In Colab: from the Colab menu, choose Runtime > Change Runtime Type, then select **'GPU'**.

In [None]:
# imports:
import os
import sys
import joblib
from IPython.display import clear_output
try:
    import xomx
except ImportError:
    !pip install xomx
    clear_output()
    import xomx
try:
    import scanpy as sc
except ImportError:
    !pip install scanpy
    clear_output()
    import scanpy as sc
try:
    import trimap
except ImportError:
    !pip install trimap
    clear_output()
    import trimap
import numpy as np
import pandas as pd

# Give the possibility to force a plotting extension (bokeh or matplotlib) when running the code as a python script:
if len(sys.argv) > 1 and sys.argv[1] in ["bokeh", "matplotlib"]:
    xomx.pl.force_extension(sys.argv[1])

In [None]:
save_dir = os.path.join(os.path.expanduser("~"), "results", "xomx-tutorials", "xomx_hla")  # the default directory in which results are stored
os.makedirs(save_dir, exist_ok=True)

The HLA Ligand Atlas is a resource of natural HLA ligands presented on benign tissues.  
We first gather in a dict (`dfs`) 4 pandas dataframes from the HLA Ligand Atlas: 
- `dfs["peptides"]`: the list of peptide sequences with their id,
- `dfs["donors"]`: the list of donors and their alleles,
- `dfs["sample_hits"]`: for all the peptide sequences, the donors and tissues in which they have been found, and their HLA class,
- `dfs["aggregated"]`: one row per peptide sequence, with the HLA class of the peptide, and the list of donor alleles and tissues associated with the peptide. 

In [None]:
base_url = "http://hla-ligand-atlas.org/rel/2020.12/"
filenames = ["peptides", "donors", "sample_hits", "aggregated"]
dfs = {}
for nm in filenames:
    if not os.path.isfile(os.path.join(save_dir, nm + ".joblib")):
        dfs[nm] = pd.read_csv(base_url + nm + ".tsv.gz", sep="\t")
        joblib.dump(dfs[nm], os.path.join(save_dir, nm + ".joblib"))
    else:
        dfs[nm] = joblib.load(os.path.join(save_dir, nm + ".joblib"))

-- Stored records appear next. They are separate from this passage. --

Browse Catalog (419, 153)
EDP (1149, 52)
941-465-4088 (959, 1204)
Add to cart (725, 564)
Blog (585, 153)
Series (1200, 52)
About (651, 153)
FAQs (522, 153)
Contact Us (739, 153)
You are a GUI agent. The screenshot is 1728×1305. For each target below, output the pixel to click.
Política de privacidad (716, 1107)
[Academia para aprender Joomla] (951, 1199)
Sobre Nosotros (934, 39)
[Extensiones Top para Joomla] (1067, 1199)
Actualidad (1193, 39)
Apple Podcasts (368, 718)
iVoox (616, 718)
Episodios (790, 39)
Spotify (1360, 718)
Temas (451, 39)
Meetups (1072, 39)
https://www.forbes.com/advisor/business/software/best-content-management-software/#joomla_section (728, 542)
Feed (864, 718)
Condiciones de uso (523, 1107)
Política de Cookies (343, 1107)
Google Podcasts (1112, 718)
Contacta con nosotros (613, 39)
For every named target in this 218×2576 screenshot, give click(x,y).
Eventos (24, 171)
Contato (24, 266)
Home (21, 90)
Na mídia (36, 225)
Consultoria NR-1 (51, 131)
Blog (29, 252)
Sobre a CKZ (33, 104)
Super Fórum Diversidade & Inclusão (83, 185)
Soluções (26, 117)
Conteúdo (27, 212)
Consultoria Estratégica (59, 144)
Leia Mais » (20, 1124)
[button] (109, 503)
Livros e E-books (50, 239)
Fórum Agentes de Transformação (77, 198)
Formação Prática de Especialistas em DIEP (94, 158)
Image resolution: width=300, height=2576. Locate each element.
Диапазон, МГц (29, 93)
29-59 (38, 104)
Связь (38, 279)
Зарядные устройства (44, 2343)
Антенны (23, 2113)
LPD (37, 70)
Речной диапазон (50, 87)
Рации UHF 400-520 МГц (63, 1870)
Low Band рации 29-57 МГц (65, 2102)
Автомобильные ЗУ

We compute the set of all alleles present in the database:

In [None]:
alleles_ = sorted(list(set(np.concatenate([allele.split(",") for allele in dfs["aggregated"].donor_alleles]))))

In this list, the alleles start with one of the 3 prefixes "n/", "w/" and "s/", which characterize binding predictions of peptides:  
- "n/": predicted non-binder donor allele
- "w/": predicted weak binder donor allele
- "s/": predicted strong binder donor allele

For example, the peptide with id 22 has been found in donors with the following alleles:

In [None]:
list(dfs["aggregated"][dfs["aggregated"].peptide_sequence_id == 22].donor_alleles)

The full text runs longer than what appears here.